In case you’re wondering, the reason it took me so damn long to get into S 1867 is that before I’m willing to join the alarmist sabre-rattling, I insisted on actually reading the gaw damn bill. So I fired up the Library of Congress and tried sifting through the 687 pages of the thing to see what all the fuss is about. To put it mildly, this is a dense, difficult read, and finding anything pertinent was difficult.
To start things off, again, the bill is nearly 700 pages, and we all know how the Senate is about reading things fully. Secondly, the vast majority of this is an appropriations bill, talking about budgetary matters and the allocation of funds. So when people start yammering about how these and those Democrats voted for it, and how it passed 97-3, there’s a good chance that they were simply not aware of this earth-shattering matter. Follow the Razor, folks.
Now then, the pertinent part of the bill, insofar as I can tell, is Title X Subtitle D, “Detainee Matters”, and its seven sections. In there, it discusses the rules about detaining terrorist suspects on American soil. I read through that section a few times, looking up everything in the bill relating to detainees, and in there I found the following bits:
(1) UNITED STATES CITIZENS- The requirement to detain a person in military custody under this section does not extend to citizens of the United States.

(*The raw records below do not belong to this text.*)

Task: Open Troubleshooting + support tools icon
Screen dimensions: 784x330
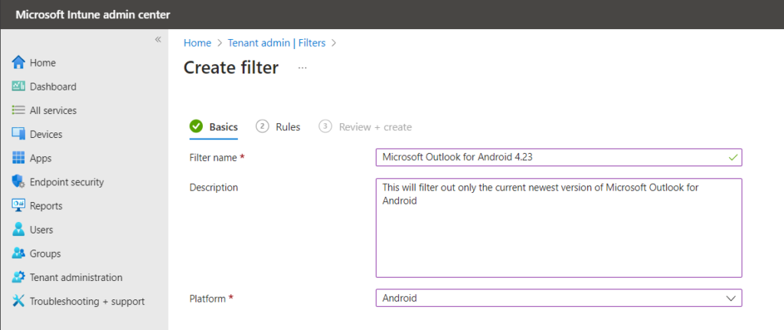Action: [18, 301]
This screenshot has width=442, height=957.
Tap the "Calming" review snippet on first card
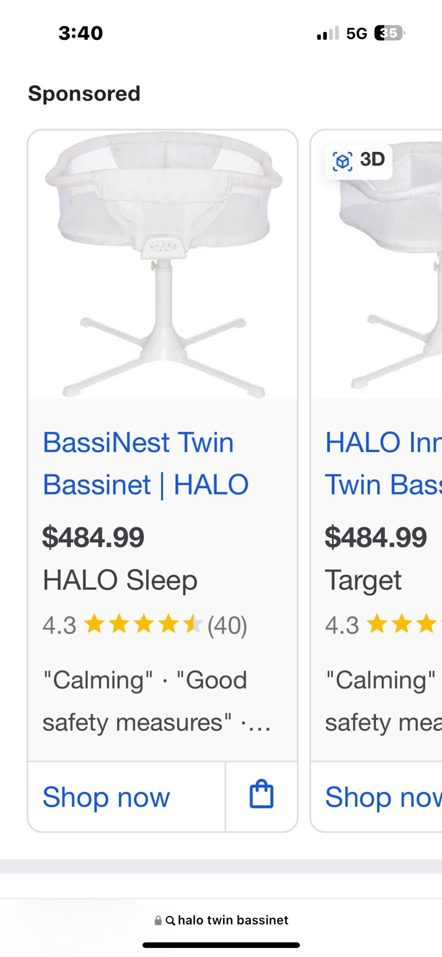click(x=98, y=680)
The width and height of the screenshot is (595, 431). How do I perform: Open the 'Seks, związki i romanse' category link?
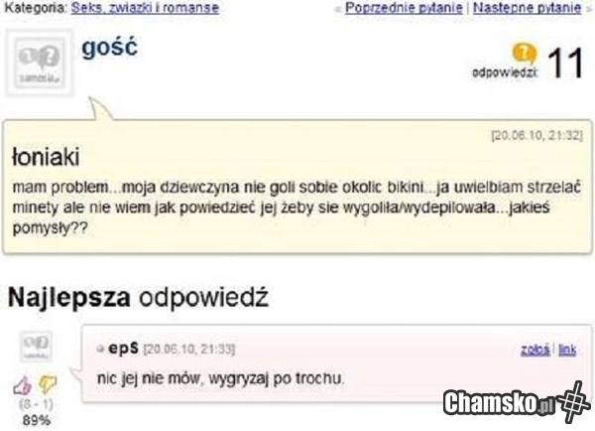tap(145, 8)
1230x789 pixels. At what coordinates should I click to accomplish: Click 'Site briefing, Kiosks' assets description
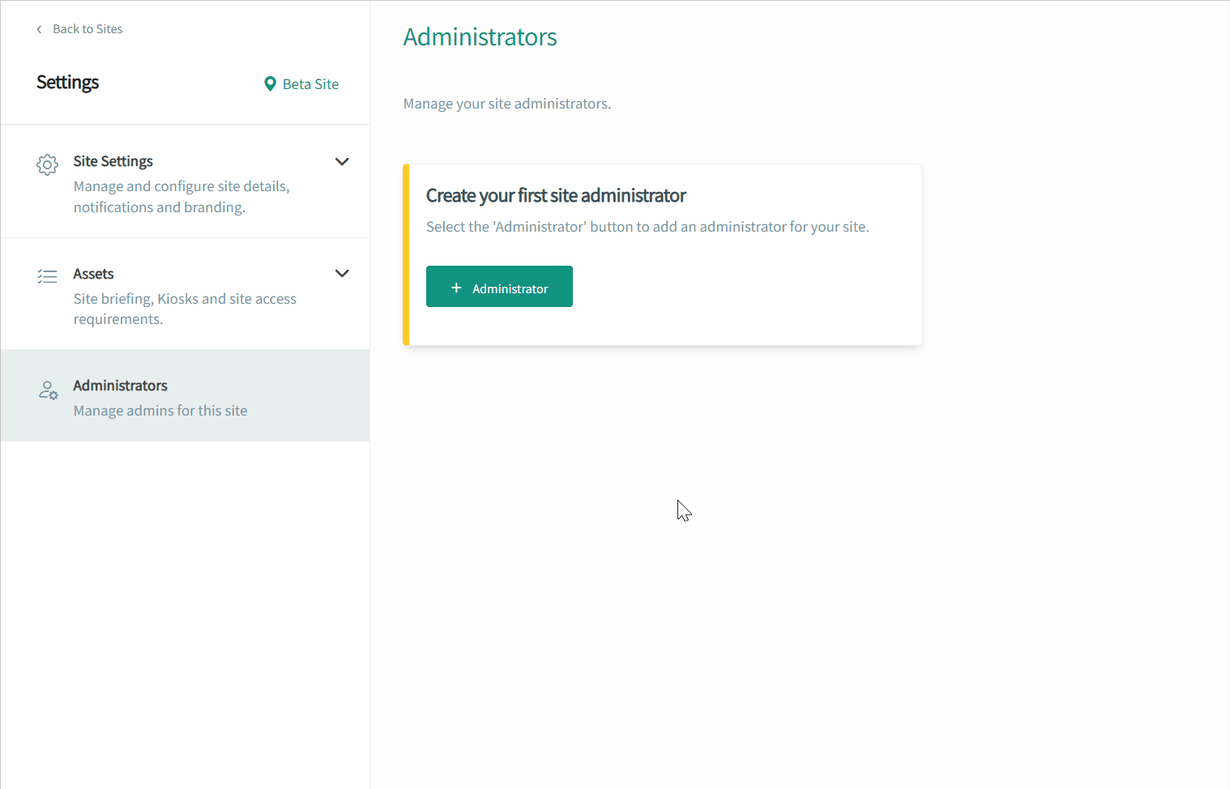point(185,309)
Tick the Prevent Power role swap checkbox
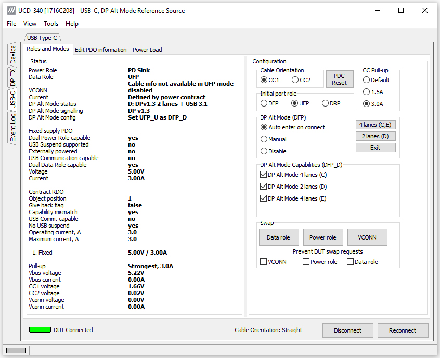 click(x=306, y=261)
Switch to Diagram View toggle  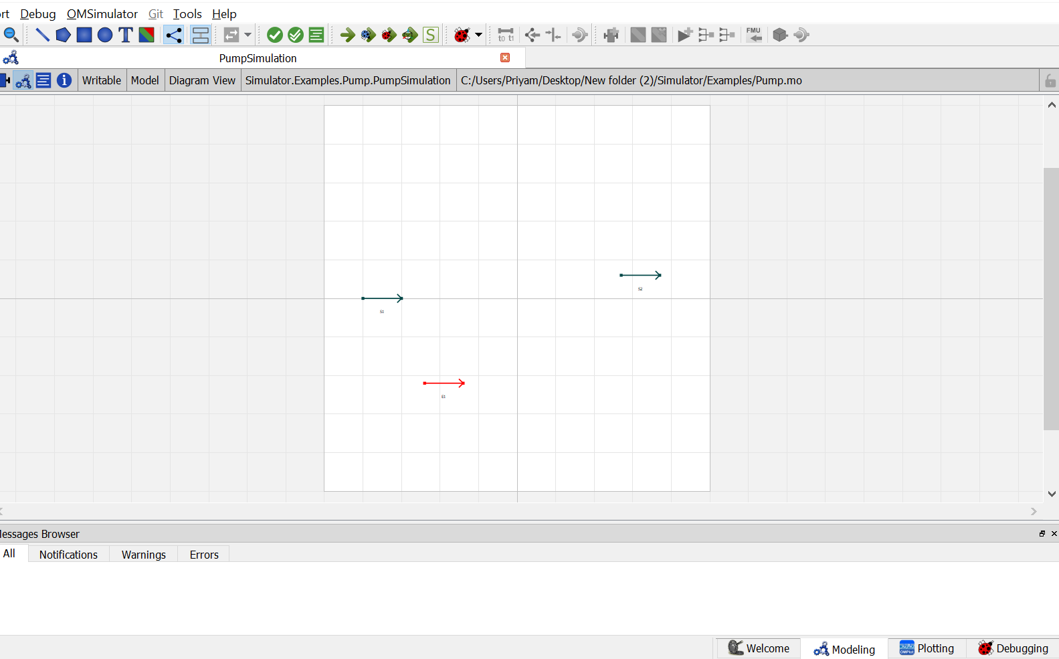(23, 80)
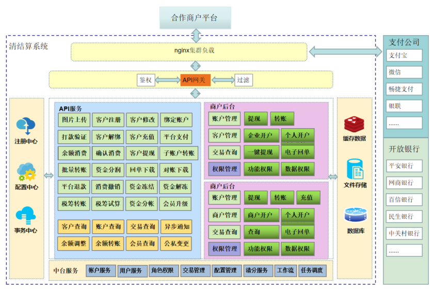Click the 图片上传 API service block

coord(74,120)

(2) LAWFUL RESIDENT ALIENS- The requirement to detain a person in military custody under this section does not extend to a lawful resident alien of the United States on the basis of conduct taking place within the United States, except to the extent permitted by the Constitution of the United States.
(e) Authorities- Nothing in this section shall be construed to affect existing law or authorities, relating to the detention of United States citizens, lawful resident aliens of the United States or any other persons who are captured or arrested in the United States.

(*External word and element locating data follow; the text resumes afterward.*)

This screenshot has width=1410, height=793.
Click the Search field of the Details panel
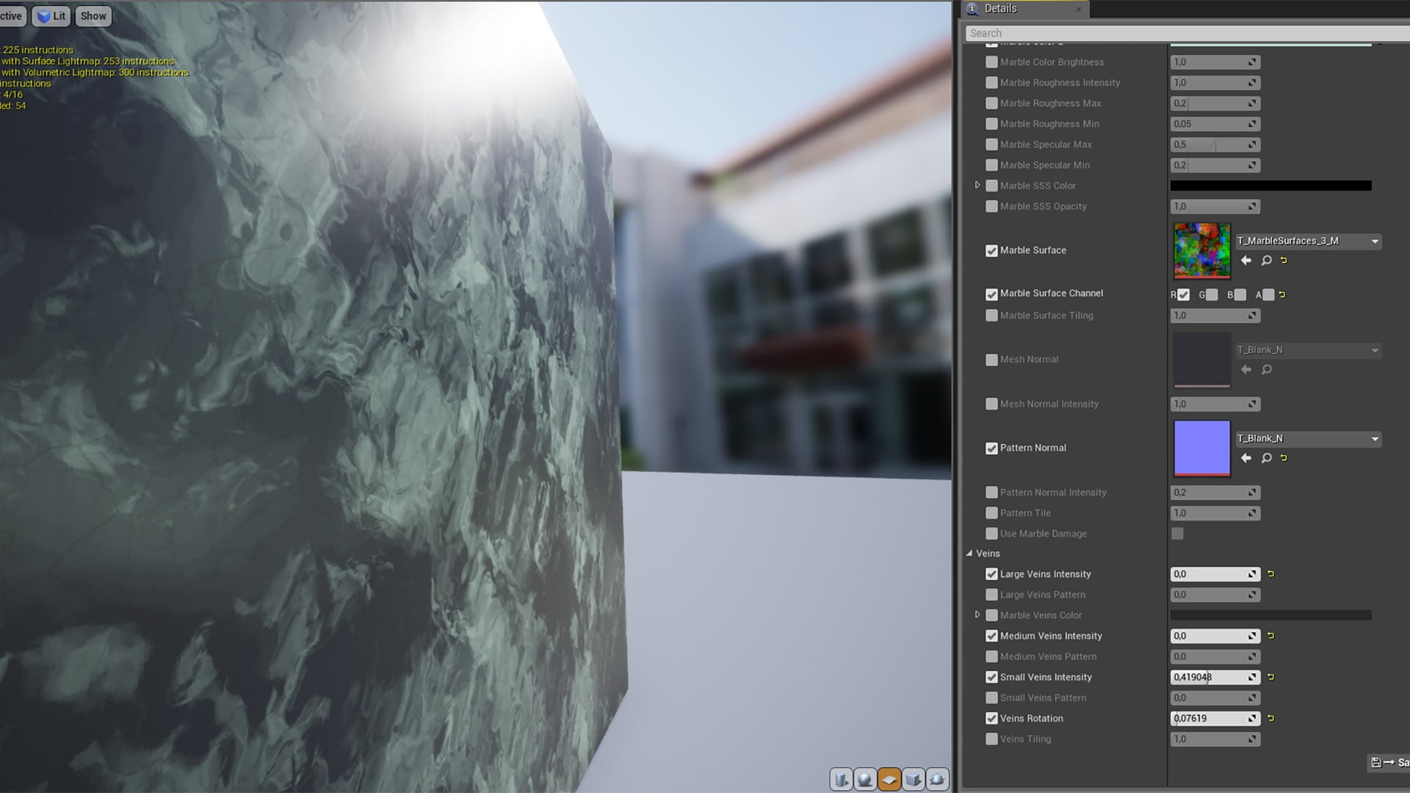(x=1175, y=32)
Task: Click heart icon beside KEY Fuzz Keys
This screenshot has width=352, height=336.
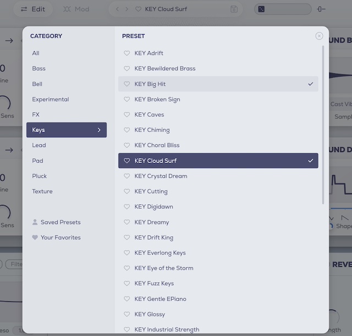Action: 127,284
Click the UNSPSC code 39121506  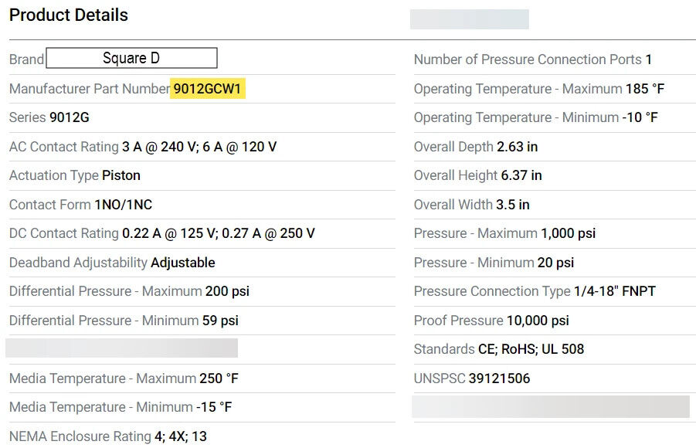point(499,378)
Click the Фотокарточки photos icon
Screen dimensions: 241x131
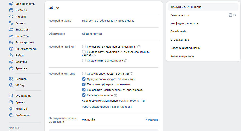click(11, 42)
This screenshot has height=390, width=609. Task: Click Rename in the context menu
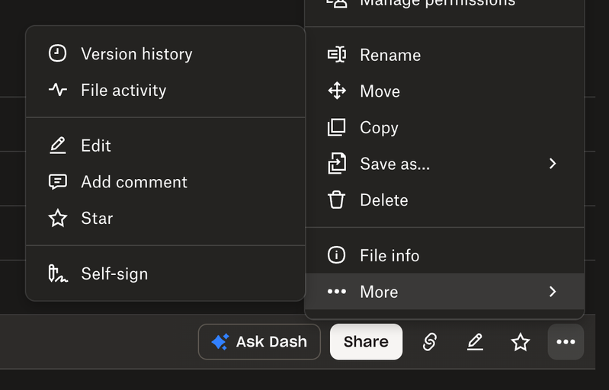point(390,55)
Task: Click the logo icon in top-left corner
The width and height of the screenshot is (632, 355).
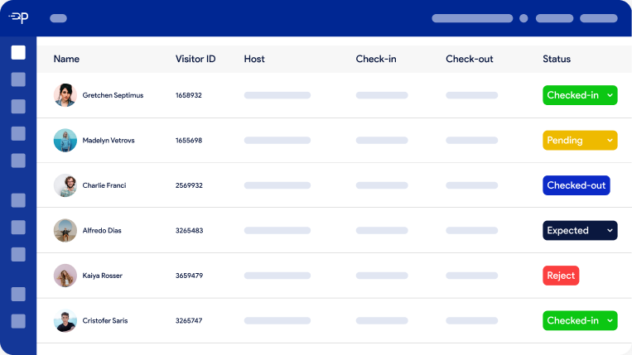Action: tap(18, 17)
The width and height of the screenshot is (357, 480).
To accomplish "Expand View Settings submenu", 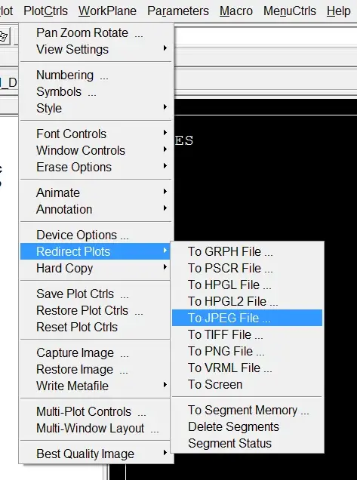I will [x=96, y=49].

Among others. Unless there’s something in this bill I have yet to find, I don’t know why this has suddenly been turned into the bill that decimated the Bill of Rights. The slight ambiguity of “requirement” as opposed to “authority” may be the difference here, but the reason for that is that the bill now states that foreign combatants must be held as per this bill’s wording, and that this does not apply to American citizens or lawful aliens. There is nothing in here, anywhere, that expands the power of the military to declare American citizens “enemy combatants” and throw them into the gulags.
Is the bill worded optimally? Maybe not, but thus far, in none of the articles about this thing where they sound the sirens do they point out specific sections and refer to the text of the bill. Rather, the echo chamber has caused everyone to go berzerk based on a few contortions of language.
Besides, Bradley Manning was held without trial for how long, now? Not only didn’t this bill change anything, but it’s not like we were doing so well without it.